## Introduction to Variables: Strings

### <font color='gray'>Introduction</font>
As we already know from living in the digital age and the lessons we've already seen, programming is a powerful tool for answering questions about data. It allows us to collect, clean up and format our data and then perform calculations on that data.
Much of our digital information is in the form of text, for example song lyrics and emails.
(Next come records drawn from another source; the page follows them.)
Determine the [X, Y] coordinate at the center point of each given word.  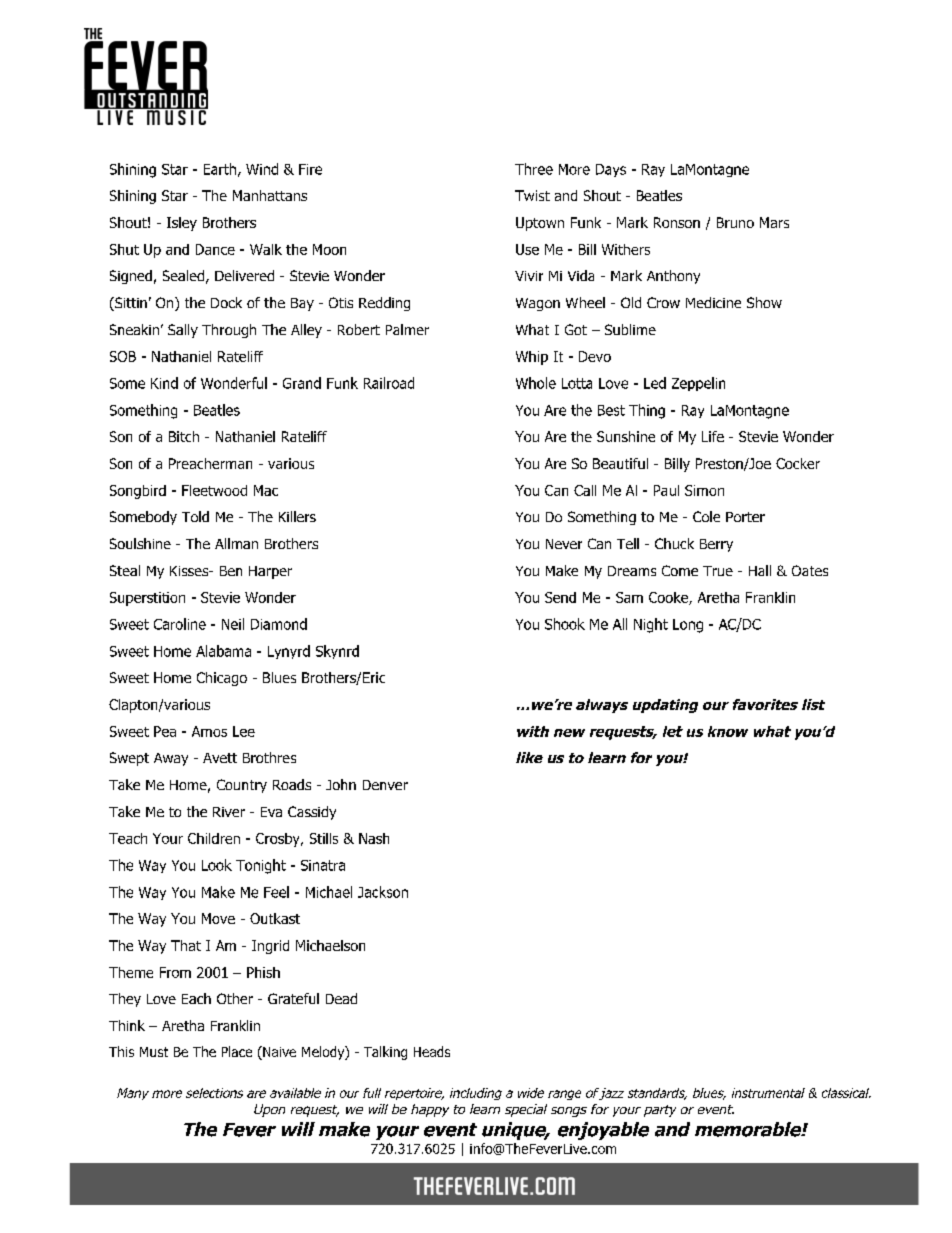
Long [688, 626]
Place [237, 1051]
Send [560, 597]
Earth [220, 169]
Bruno [735, 222]
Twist [532, 195]
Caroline [180, 624]
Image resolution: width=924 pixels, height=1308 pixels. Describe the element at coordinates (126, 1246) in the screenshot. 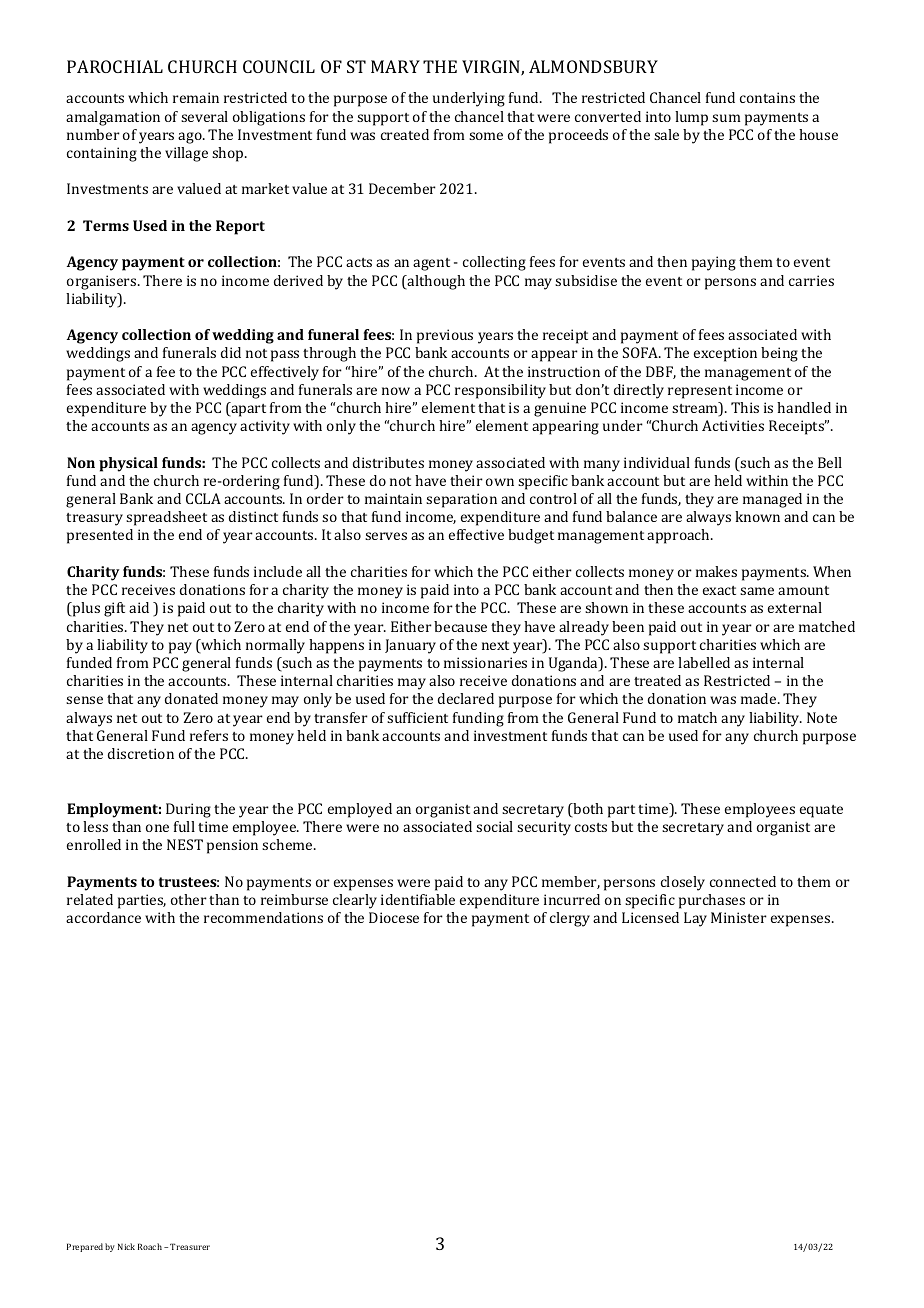

I see `Nick` at that location.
To clean up and format that text with Python, we need to become familiar with our first type of data, the String.

### <font color='gray'>Objectives</font>
By the end of this lesson, you will be able to:
* Understand and use the `**String**` data type
* Understand, explain and use the correct data types for various types of information

### <font color='gray'>Built-in Data Types</font>
In programming, data type is an important concept.

Variables can store data of different types, and different types can do different things.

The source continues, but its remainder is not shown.